Research shows the highest suicide risk occurs within 30 days after discharge from the emergency department, making continuous care crucial. Tools such as SADPERSONS and SPS can assist clinicians in identifying high-risk groups. Hung also shared cases showing that schizophrenia, depression, borderline personality disorder, and alcohol use disorder all carry high suicide risks. She advocated for the CARE principle—Calm Concern, Acceptance, Respectful Referral, and Empowerment—as a support framework. Hung concluded: suicide is preventable, and everyone can be a gatekeeper if society works together across sectors to ensure early identification and timely intervention

Senior Clinical Psychologist Huang Yi-Lin, Department of Psychiatry, TMU Hospital

Psychologist Huang emphasized that suicide prevention is not only about stopping death, but also about helping individuals rediscover meaning and value in life. On the frontline, psychologists play a key role in prevention and crisis intervention. By forming therapeutic alliances and offering empathy, they help clients clarify issues, set phased goals, and reframe “wanting to end life” as “wanting to escape pain.” This gradual process nurtures hope and rebuilds purpose.

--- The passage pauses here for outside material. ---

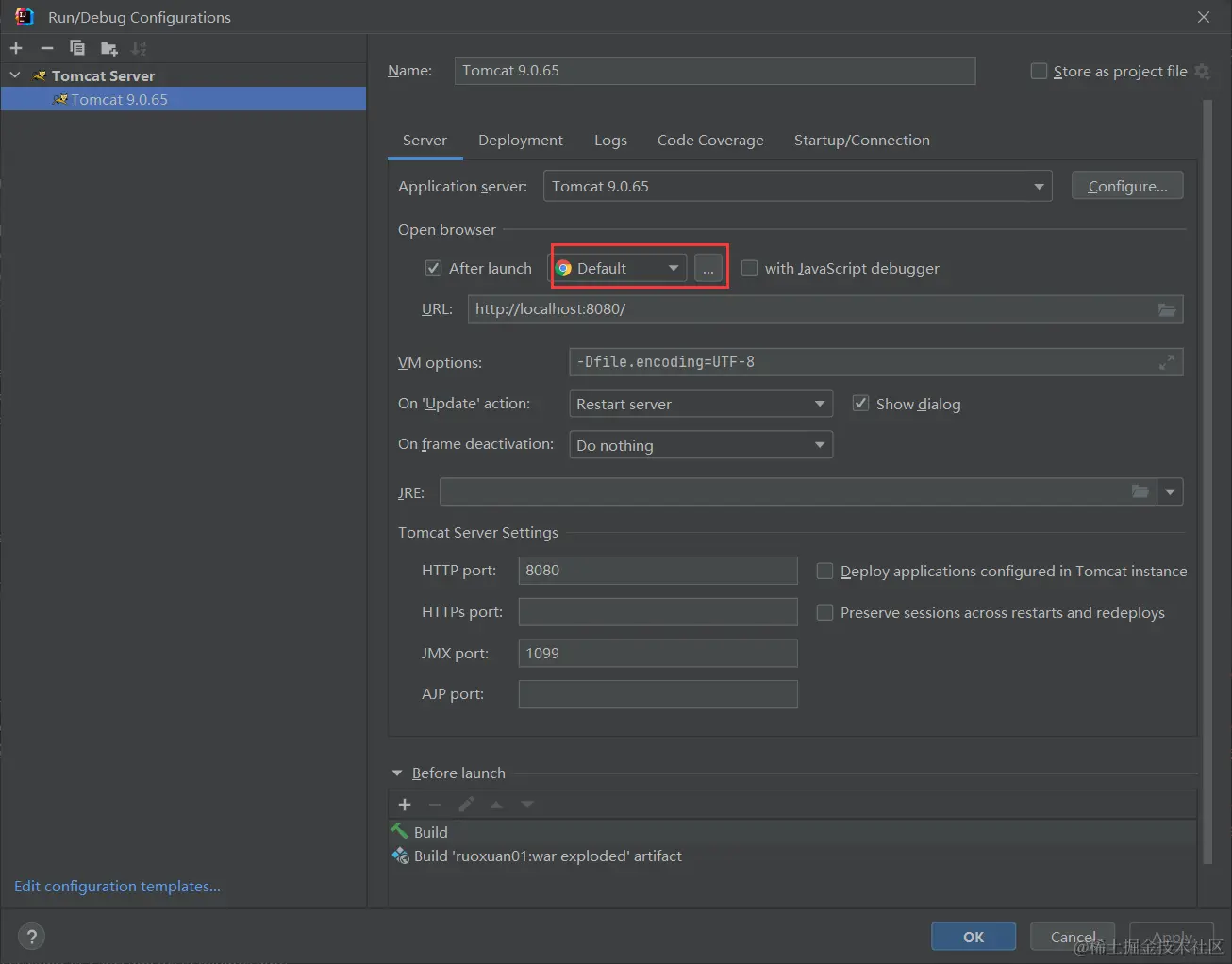1232x964 pixels.
Task: Click the Remove Configuration minus icon
Action: pos(47,48)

Huang shared the five principles of Safety Planning: identifying personal warning signs, building coping strategies, strengthening support networks, removing lethal means, and providing professional help channels. The goal is to give individuals a way to hold on through difficult moments. She also recommended policy reforms: integrating psychological counseling into standard care for high-risk cases, establishing regular supervision and occupational support for psychologists, expanding insurance coverage for therapy sessions, building a psychological services platform, adopting the “Zero Suicide” model, and increasing staffing in schools, workplaces, and communities.

Policy Recommendations

  • Strengthen suicide reporting and follow-up systems—currently, only 26.9% of suicide decedents had prior follow-up care. Coverage must expand to ensure high-risk groups are not missed.

  • Enhance post-emergency and post-discharge care, particularly within the 30-day “golden window” of highest suicide risk.

  • Build comprehensive prevention systems: public education, responsible media reporting, safer environments, and reduced access to lethal means. Improve access by raising awareness of the 1925 hotline and establishing digital counseling platforms.

  • Create intersectoral platforms linking healthcare, social services, education, and law enforcement. Integrate risk assessment tools (e.g., SADPERSONS, SPS), the CARE principle, and clinical resources for prevention, referral, and follow-up.

  • Advance psychologist system reforms: expand insurance coverage for psychotherapy, increase workforce and training, establish supervision systems, and adopt the Zero Suicide framework to prevent professional burnout.

(From left to right: Senior Clinical Psychologist Huang Yi-Lin, TMU Hospital Department of Psychiatry; Director Hung Shan, TMU Hospital Addiction and Suicide Prevention Center; Director-General Chen Po-Hsi, Department of Mental Health, MOHW; Director Lee Po-Chang, TMU Health and Welfare Policy Research Center; and Deputy Director Li Chong-Hsi, TMU Health and Welfare Policy Research Center.)